Laminak, eraikitzaileen epopeia Lamin, une saga de bâtisseurs Statue représentant une lamina dans le village d'Arrasate en Gipuzkoa.
Lamina ez da bakarrik gure haurtzaroaren ipuinen pertsonaia zintzo bat.
Q
ui n’a pas rêvé un jour de voir son travail accompli à la perfection par quelque entité féerique ? D’ailleurs est-ce un hasard si parmi les êtres peuplant la riche mythologie basque, Lamin (ou Lamina ou Lamiña, Amilamia à Agurrain, Eilamia à en Aezkoa) est le plus connu pour ses talents, outre de bâtisseur, de dépatouilleur d’embrouilles ? Le plus connu ? Rien n’est si sûr. Du reste comme l’on peut discuter longtemps du sexe des anges, bien malin celui qui définirait celui des Lamin.
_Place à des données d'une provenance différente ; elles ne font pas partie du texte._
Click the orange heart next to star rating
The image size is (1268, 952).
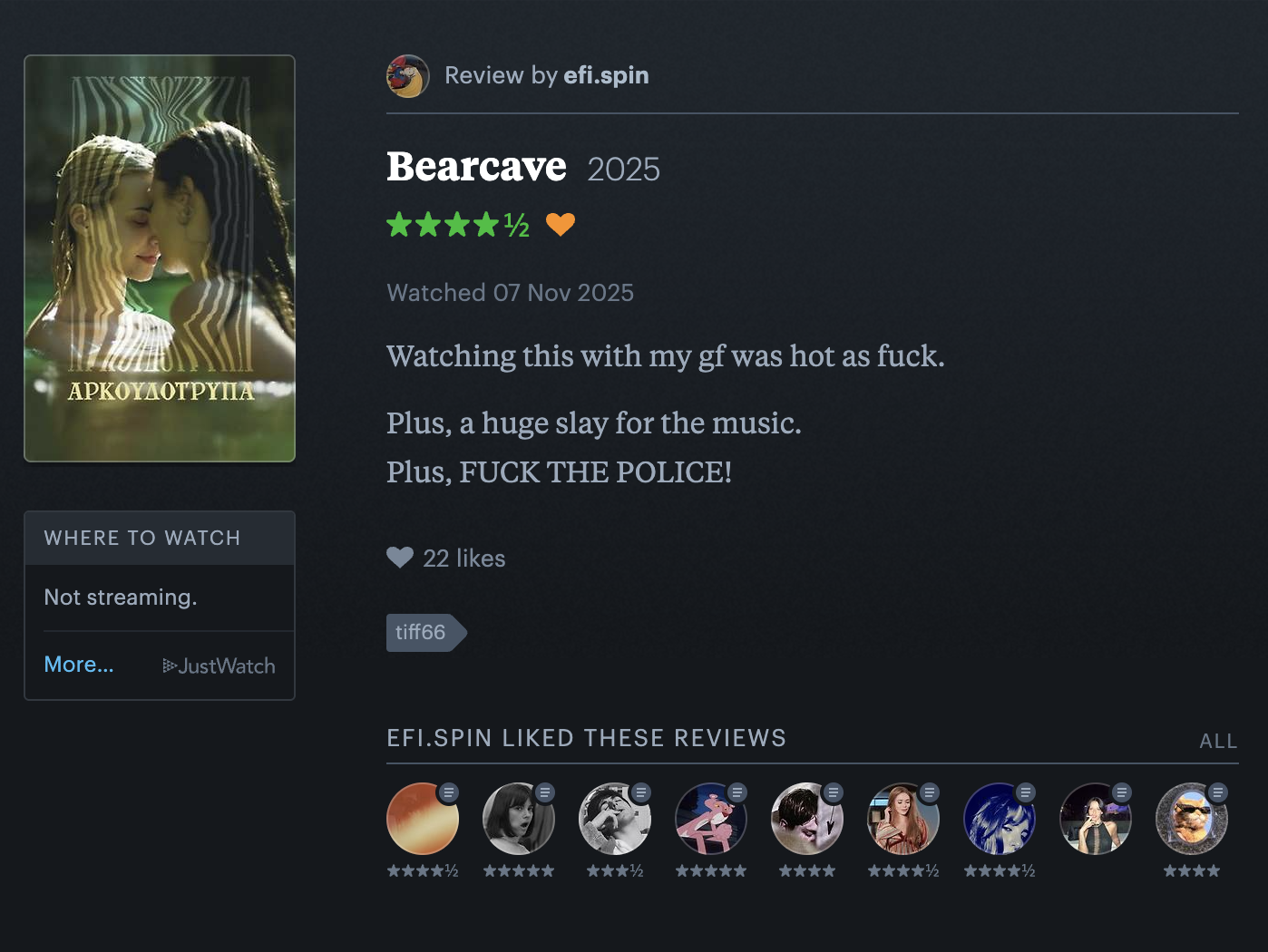click(561, 224)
Si, selon le père José Miguel de Barandiaran (Atáun, 1889 – 1991), un ethnographe maître en la matière, la plupart des légendes le situent du côté du beau sexe, en Iparralde, Lamin serait plutôt hermaphrodite. Claude Labat, disciple éclairé du précédent et qui partage depuis de longues années l’insigne honneur de côtoyer de près les êtres de nos fontaines, de nos forêts et de nos ravins, et de partager, dit-on, l’intimité des nymphes d’Euskal herria, en trace un portrait précis : « Une chose est sûre, dans la majorité des récits que j’ai lus, les Lamina sont des filles ou des femmes, et elles semblent plutôt belles, voire coquettes ; il suffit de voir le temps qu’elles passent à leur toilette ! Beaucoup de récits laissent entendre aussi que les Lamina sont de petite taille, et parfois de très petite taille, puisqu’on peut les enfermer dans une mesure à grains. » Tous les récits se recoupent et, à défaut d’avoir le pied mignon, le Lamin se distingue par des pattes palmées. Claude qui correspond avec eux (elles), affirme que leur voix est suave, et, connaissant leur langue, a établi un vocabulaire : « Plusieurs légendes permettent de dire qu’elles utilisent des expressions propres comme des onomatopées : pirun-pirun ou firin-firin pour dire finement, purdun-purdun, furdulu-furdulu, fran-fran pour dire maladroitement, pordolka-pordolka, purdukun-purdukun pour grossièrement. » Quant à son habitat, le montagnard vous citera
plus d’une cavité l’évoquant et c’est vrai que les laminzulo (trou de Lamin) sont légion entre Bizkaia et Zuberoa. De Barandiaran évoque d’ailleurs une toponymie couvrant l’ensemble des sept provinces : Lamien ziluak à Camou Cihigue (Ziberoa), Laminosin (le puits des Lamin) à Jutsi, Lamuxain à Sara, Lamien leze à Zugarramurdi et même un Lamiñen eskaatza (cuisine des lamin à Arrasate), rappelant au passage que ces êtres connaissent, les affres du quotidien, qu’ils ont une vie sentimentale, et surtout qu’ils sont mortels ; peut-être est-ce pour cette raison qu’ils ne sont pas les aimables gnomes des contes de notre enfance, pouvant se révéler d’une cruauté consommée envers les humains.Bâtisseurs, on leur attribue, nuitamment, la construction de ponts et de châteaux et l’achèvement des œuvres humaines. Car Lamin est une entité de la nuit et, rappelle Claude Labat : « quand on essaye de comprendre le sens des légendes concernant ces personnages on reste étonné par la portée et la profondeur de ce qu’on découvre. » Et d’évoquer le rapport qu’entretiennent ces êtres mythiques avec la lumière, « un thème majeur et sans doute très ancien connu dans la vaste zone vasconne qui, durant l’Antiquité s’étend de la Garonne à l’Èbre. » Il reste évident que le Lamin est étroitement lié au monde souterrain mais aussi au culte des eaux. Gardiens des trésors souterrains, représentés dans les contes par le convoité peigne d’or qui n’est que le symbole de la sagesse, n’aurions nous pas intérêt à considérer différemment nos fontaines et les cavités de nos montagnes ?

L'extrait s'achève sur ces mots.